O resultado é uma obra singular, inquietante e caótica, que brilha de uma luz nova e já aparece como um marco na história do jovem cinema alemão, que está para se tornar um dos mais apaixonantes da Europa.
A novidade em Schroeter se nutre de insolência e paradoxos. A narração é constantemente deixada de lado em favor da representação. O cineasta não narra nem de perto nem de longe a vida de Maria Malibran, ele estende alguns instantes dessa existência no campo fílmico, instantes que são dados como sendo já reconstruídos, repensados ou mesmo representados sob os projetores de um teatro fictício ou de um teatro possível. Ele brinca com os lugares, os cenários irreais e as paisagens reais, o século XIX e os anos trinta, os rostos das mulheres e os de incertos travestis... Isso significa que a verdade tida como histórica e datada acaba sendo brutalmente “substituída” em favor de uma intensa circulação em circuito fechado de todos os mitos oriundos do cinema, revistas de grandes espetáculos ou o drama lírico que os gostos (ou talvez as paixões) pessoais de Schroeter colorem de uma maneira única como diversos produtos novos injetados numa combinação química já bastante complexa. Durante quase duas horas navegamos em um universo saturado de referências que vão de Puccini ao blues, de Marlene a Medéa, de Norma a Josephine Baker, onde autênticos crepúsculos assumem o controle de cenários pintados em trompe l’oeil, nos quais Nosferatu surge com uma máscara, branca como as neves da Baviera, para seguir uma jovem que deixa verter uma lágrima dos olhos “por uma ninharia”, onde os altos fornos da Alemanha industrial enfileiram-se por trás dos afrontamentos vocais de alguma ópera wagneriana, etc.

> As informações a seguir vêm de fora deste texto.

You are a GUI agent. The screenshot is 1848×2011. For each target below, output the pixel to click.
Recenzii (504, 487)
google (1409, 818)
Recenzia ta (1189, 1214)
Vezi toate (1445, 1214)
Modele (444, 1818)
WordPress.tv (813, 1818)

Esse é o lado insolente de Werner Schroeter. Ele provoca pela escolha da redundância. A grandiloqüência o enerva ou o protege, mas essa escolha é claramente uma necessidade vital. Esta hipertrofia do sentido e do signo não é gratuita, e mesmo que fosse seria necessário analisar essa gratuidade. O delírio aqui não é cultivado por si mesmo no único propósito de satisfazer um público esnobe e marginal pronto para se instalar na frivolidade desde que lhe seja fornecida uma oportunidade. Esse filme será sem dúvida a nova pastagem de toda uma intelligentsia vanguardista que não faz diferença alguma entre Cukor e Goulding a partir do momento em que Garbo usa um chapéu que se pode comprar, nos domingos e feriados, num brechó de Clignancourt. No mundo especial de Schroeter e de sua Malibran, o charme insidioso do exagero decorativo não é mais que uma armadilha. É o escárnio terrível de um jovem autor de filmes que não se faz a priori qualquer ilusão sobre como será compreendido e que não procura retificar a reputação (ou a não-reputação) na qual se apressarão em confiná-lo.

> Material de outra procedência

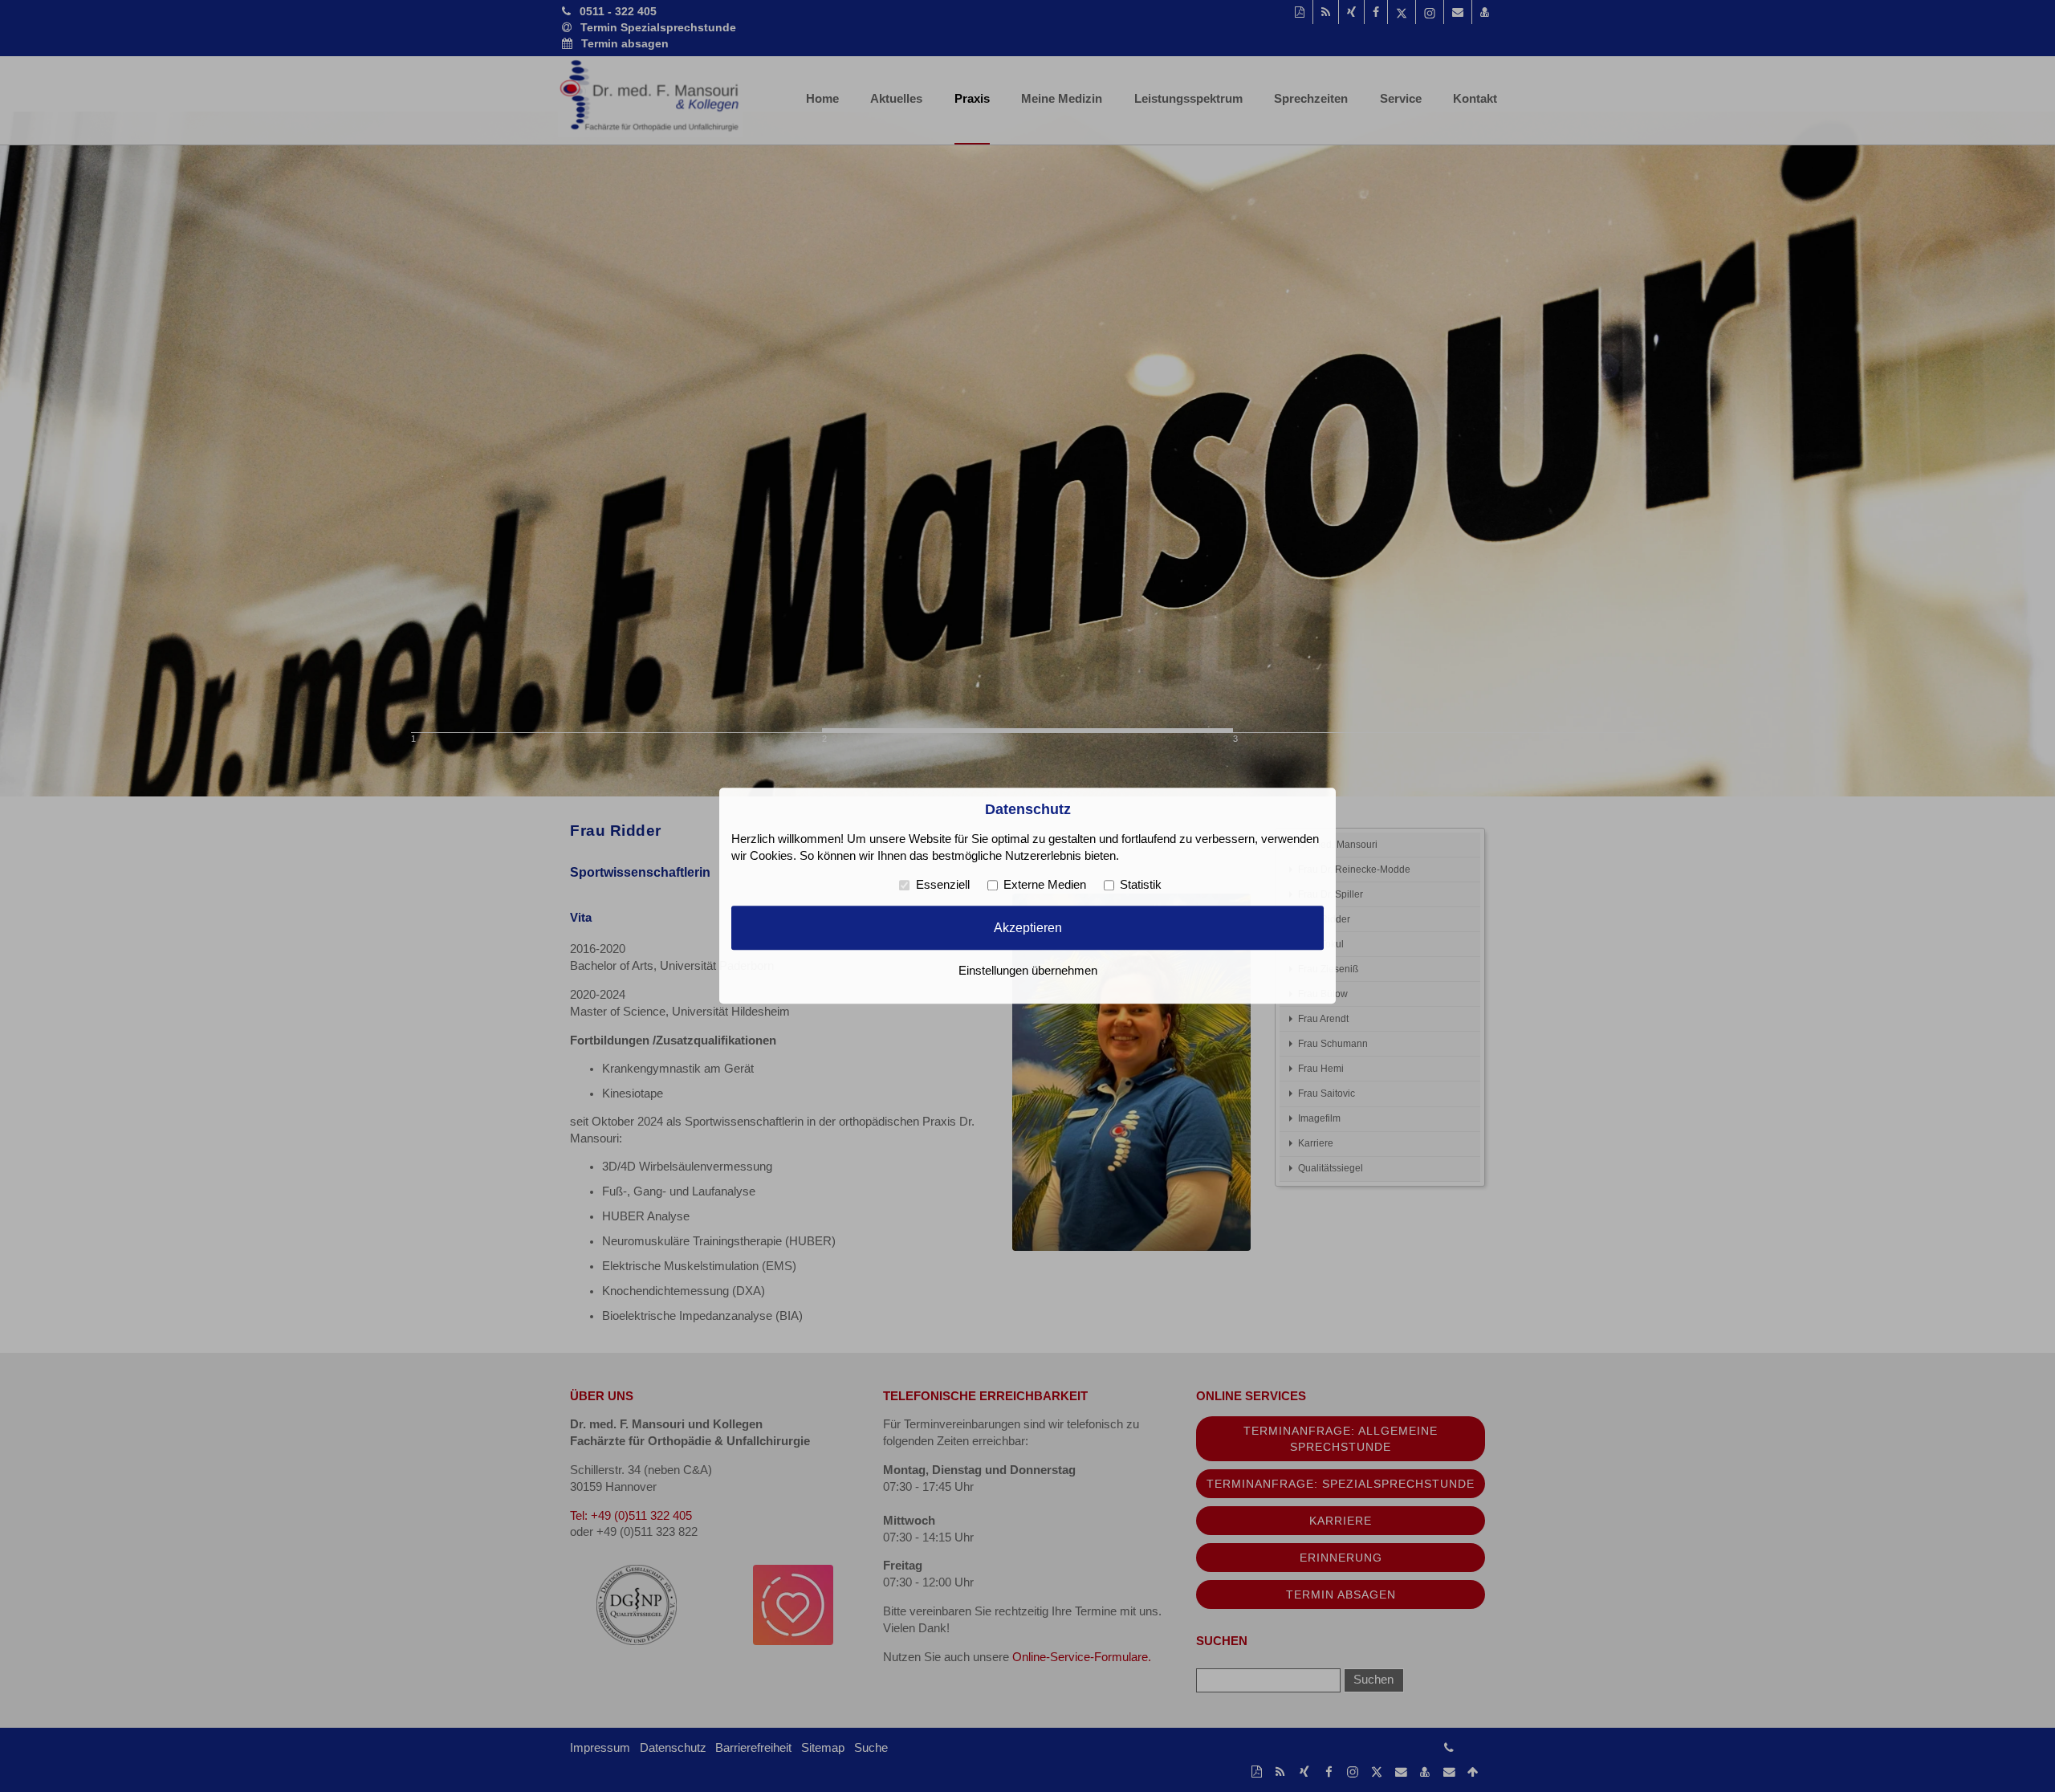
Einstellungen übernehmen (1027, 971)
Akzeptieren (1028, 927)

A Morte de Maria Malibran é uma meditação impressionante sobre a dor e a infelicidade de viver. O filme começa com uma mutilação sangrenta (o olho rasgado de uma menina) e termina com o sangue saindo da boca semi-fechada de Maria Malibran, fulminada no palco sob as luzes dilatadas de uma ópera fabulosa. As primeiras palavras do filme anunciam a natureza da maldição que colorará cada plano, cada seqüência e determinará a direção das situações até o resultado final: “Eu sou da raça dos que morrem quando amam”. A partir de então, esses rostos hipermaquiados são percebidos diferentemente. Devemos rejeitar a solução fácil, que consiste em promover o filme de Schroeter sob a rubrica do “kitsch”, que cobre tudo e nada. É “kitsch”, dizem. Após isso, pode-se começar a bocejar no aguardo pelo próximo produto “kitsch”.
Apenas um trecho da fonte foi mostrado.